- **Data section**:
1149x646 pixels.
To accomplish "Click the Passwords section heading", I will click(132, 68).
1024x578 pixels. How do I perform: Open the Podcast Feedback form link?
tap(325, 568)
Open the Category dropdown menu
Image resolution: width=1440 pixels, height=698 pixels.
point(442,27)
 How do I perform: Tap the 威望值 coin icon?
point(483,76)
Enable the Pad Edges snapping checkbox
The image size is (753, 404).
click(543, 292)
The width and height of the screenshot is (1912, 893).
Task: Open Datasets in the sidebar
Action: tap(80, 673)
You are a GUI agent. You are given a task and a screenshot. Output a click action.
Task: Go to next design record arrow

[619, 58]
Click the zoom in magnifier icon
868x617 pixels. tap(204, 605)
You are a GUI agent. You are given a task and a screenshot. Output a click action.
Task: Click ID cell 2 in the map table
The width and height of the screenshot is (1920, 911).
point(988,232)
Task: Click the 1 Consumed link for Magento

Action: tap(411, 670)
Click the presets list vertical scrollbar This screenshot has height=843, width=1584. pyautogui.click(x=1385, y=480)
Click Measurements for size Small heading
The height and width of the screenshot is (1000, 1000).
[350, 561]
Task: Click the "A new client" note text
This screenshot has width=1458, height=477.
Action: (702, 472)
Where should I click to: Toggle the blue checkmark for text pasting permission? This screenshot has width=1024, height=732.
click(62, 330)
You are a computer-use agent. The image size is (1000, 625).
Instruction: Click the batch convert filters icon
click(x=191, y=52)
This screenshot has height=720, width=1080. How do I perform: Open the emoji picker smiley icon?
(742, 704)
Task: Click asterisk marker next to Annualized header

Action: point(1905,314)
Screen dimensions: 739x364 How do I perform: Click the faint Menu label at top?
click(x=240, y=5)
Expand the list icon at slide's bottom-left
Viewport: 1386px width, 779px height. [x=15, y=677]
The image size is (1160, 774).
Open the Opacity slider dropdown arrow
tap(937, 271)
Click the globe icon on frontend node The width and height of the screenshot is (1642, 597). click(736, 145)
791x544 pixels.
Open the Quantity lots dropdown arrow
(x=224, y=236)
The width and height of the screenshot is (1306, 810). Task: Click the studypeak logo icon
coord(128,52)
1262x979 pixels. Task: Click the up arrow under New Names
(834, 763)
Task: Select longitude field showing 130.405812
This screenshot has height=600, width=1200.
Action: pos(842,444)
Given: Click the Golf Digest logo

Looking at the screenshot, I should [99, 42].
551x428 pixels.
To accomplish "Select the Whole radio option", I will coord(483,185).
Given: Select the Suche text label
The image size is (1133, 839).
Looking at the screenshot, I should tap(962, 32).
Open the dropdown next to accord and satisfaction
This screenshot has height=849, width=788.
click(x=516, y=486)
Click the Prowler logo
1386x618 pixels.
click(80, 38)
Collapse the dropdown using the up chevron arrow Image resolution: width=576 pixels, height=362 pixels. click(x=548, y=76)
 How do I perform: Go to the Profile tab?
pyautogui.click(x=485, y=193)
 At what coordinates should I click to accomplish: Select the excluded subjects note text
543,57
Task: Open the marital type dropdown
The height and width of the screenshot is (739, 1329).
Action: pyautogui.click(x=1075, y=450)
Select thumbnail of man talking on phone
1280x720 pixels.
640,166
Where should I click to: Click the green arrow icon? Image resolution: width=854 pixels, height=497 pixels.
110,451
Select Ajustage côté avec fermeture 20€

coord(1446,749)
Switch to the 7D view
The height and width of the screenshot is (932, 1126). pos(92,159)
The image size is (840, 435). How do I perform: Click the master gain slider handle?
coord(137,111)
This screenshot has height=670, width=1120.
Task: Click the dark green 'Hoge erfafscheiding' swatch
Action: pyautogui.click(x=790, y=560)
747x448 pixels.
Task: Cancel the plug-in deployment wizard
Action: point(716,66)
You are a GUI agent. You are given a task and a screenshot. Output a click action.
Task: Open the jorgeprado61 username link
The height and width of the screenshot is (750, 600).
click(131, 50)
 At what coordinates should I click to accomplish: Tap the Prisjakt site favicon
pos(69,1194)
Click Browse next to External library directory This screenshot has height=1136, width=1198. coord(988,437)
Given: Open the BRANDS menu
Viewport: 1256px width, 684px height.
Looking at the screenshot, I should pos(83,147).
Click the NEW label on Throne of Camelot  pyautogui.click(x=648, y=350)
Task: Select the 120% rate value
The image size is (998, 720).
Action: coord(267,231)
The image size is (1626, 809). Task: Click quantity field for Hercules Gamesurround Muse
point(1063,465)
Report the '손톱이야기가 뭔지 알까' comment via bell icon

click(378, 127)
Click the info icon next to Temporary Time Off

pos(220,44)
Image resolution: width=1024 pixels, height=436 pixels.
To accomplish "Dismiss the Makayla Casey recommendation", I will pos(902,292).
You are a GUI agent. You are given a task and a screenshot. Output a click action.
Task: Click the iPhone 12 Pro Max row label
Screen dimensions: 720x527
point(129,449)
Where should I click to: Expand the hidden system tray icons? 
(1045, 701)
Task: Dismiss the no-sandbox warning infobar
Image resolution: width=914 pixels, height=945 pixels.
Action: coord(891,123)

- **Work task**:
Print the entries once more, identical in every line.

- **Solution to the exercise**:
1149x646 pixels.
To accomplish "Click the Passwords section heading", I will click(132, 68).
1024x578 pixels. How do I perform: Open the Podcast Feedback form link?
tap(325, 568)
Open the Category dropdown menu
Image resolution: width=1440 pixels, height=698 pixels.
point(442,27)
 How do I perform: Tap the 威望值 coin icon?
point(483,76)
Enable the Pad Edges snapping checkbox
The image size is (753, 404).
click(543, 292)
The width and height of the screenshot is (1912, 893).
Task: Open Datasets in the sidebar
Action: tap(80, 673)
You are a GUI agent. You are given a task and a screenshot. Output a click action.
Task: Go to next design record arrow

[619, 58]
Click the zoom in magnifier icon
868x617 pixels. tap(204, 605)
You are a GUI agent. You are given a task and a screenshot. Output a click action.
Task: Click ID cell 2 in the map table
The width and height of the screenshot is (1920, 911).
point(988,232)
Task: Click the 1 Consumed link for Magento

Action: tap(411, 670)
Click the presets list vertical scrollbar This screenshot has height=843, width=1584. pyautogui.click(x=1385, y=480)
Click Measurements for size Small heading
The height and width of the screenshot is (1000, 1000).
[350, 561]
Task: Click the "A new client" note text
This screenshot has width=1458, height=477.
Action: (702, 472)
Where should I click to: Toggle the blue checkmark for text pasting permission? This screenshot has width=1024, height=732.
click(62, 330)
You are a computer-use agent. The image size is (1000, 625).
Instruction: Click the batch convert filters icon
click(x=191, y=52)
This screenshot has height=720, width=1080. How do I perform: Open the emoji picker smiley icon?
(742, 704)
Task: Click asterisk marker next to Annualized header

Action: point(1905,314)
Screen dimensions: 739x364 How do I perform: Click the faint Menu label at top?
click(x=240, y=5)
Expand the list icon at slide's bottom-left
Viewport: 1386px width, 779px height. [x=15, y=677]
The image size is (1160, 774).
Open the Opacity slider dropdown arrow
tap(937, 271)
Click the globe icon on frontend node The width and height of the screenshot is (1642, 597). click(736, 145)
791x544 pixels.
Open the Quantity lots dropdown arrow
(x=224, y=236)
The width and height of the screenshot is (1306, 810). Task: Click the studypeak logo icon
coord(128,52)
1262x979 pixels. Task: Click the up arrow under New Names
(834, 763)
Task: Select longitude field showing 130.405812
This screenshot has height=600, width=1200.
Action: pos(842,444)
Given: Click the Golf Digest logo

Looking at the screenshot, I should [99, 42].
551x428 pixels.
To accomplish "Select the Whole radio option", I will coord(483,185).
Given: Select the Suche text label
The image size is (1133, 839).
Looking at the screenshot, I should tap(962, 32).
Open the dropdown next to accord and satisfaction
This screenshot has height=849, width=788.
click(x=516, y=486)
Click the Prowler logo
1386x618 pixels.
click(80, 38)
Collapse the dropdown using the up chevron arrow Image resolution: width=576 pixels, height=362 pixels. click(x=548, y=76)
 How do I perform: Go to the Profile tab?
pyautogui.click(x=485, y=193)
 At what coordinates should I click to accomplish: Select the excluded subjects note text
543,57
Task: Open the marital type dropdown
The height and width of the screenshot is (739, 1329).
Action: pyautogui.click(x=1075, y=450)
Select thumbnail of man talking on phone
1280x720 pixels.
640,166
Where should I click to: Click the green arrow icon? Image resolution: width=854 pixels, height=497 pixels.
110,451
Select Ajustage côté avec fermeture 20€

coord(1446,749)
Switch to the 7D view
The height and width of the screenshot is (932, 1126). pos(92,159)
The image size is (840, 435). How do I perform: Click the master gain slider handle?
coord(137,111)
This screenshot has height=670, width=1120.
Task: Click the dark green 'Hoge erfafscheiding' swatch
Action: pyautogui.click(x=790, y=560)
747x448 pixels.
Task: Cancel the plug-in deployment wizard
Action: point(716,66)
You are a GUI agent. You are given a task and a screenshot. Output a click action.
Task: Open the jorgeprado61 username link
The height and width of the screenshot is (750, 600).
click(131, 50)
 At what coordinates should I click to accomplish: Tap the Prisjakt site favicon
pos(69,1194)
Click Browse next to External library directory This screenshot has height=1136, width=1198. coord(988,437)
Given: Open the BRANDS menu
Viewport: 1256px width, 684px height.
Looking at the screenshot, I should pos(83,147).
Click the NEW label on Throne of Camelot  pyautogui.click(x=648, y=350)
Task: Select the 120% rate value
The image size is (998, 720).
Action: coord(267,231)
The image size is (1626, 809). Task: Click quantity field for Hercules Gamesurround Muse
point(1063,465)
Report the '손톱이야기가 뭔지 알까' comment via bell icon

click(378, 127)
Click the info icon next to Temporary Time Off

pos(220,44)
Image resolution: width=1024 pixels, height=436 pixels.
To accomplish "Dismiss the Makayla Casey recommendation", I will pos(902,292).
You are a GUI agent. You are given a task and a screenshot. Output a click action.
Task: Click the iPhone 12 Pro Max row label
Screen dimensions: 720x527
point(129,449)
Where should I click to: Expand the hidden system tray icons? 
(1045, 701)
Task: Dismiss the no-sandbox warning infobar
Image resolution: width=914 pixels, height=945 pixels.
Action: coord(891,123)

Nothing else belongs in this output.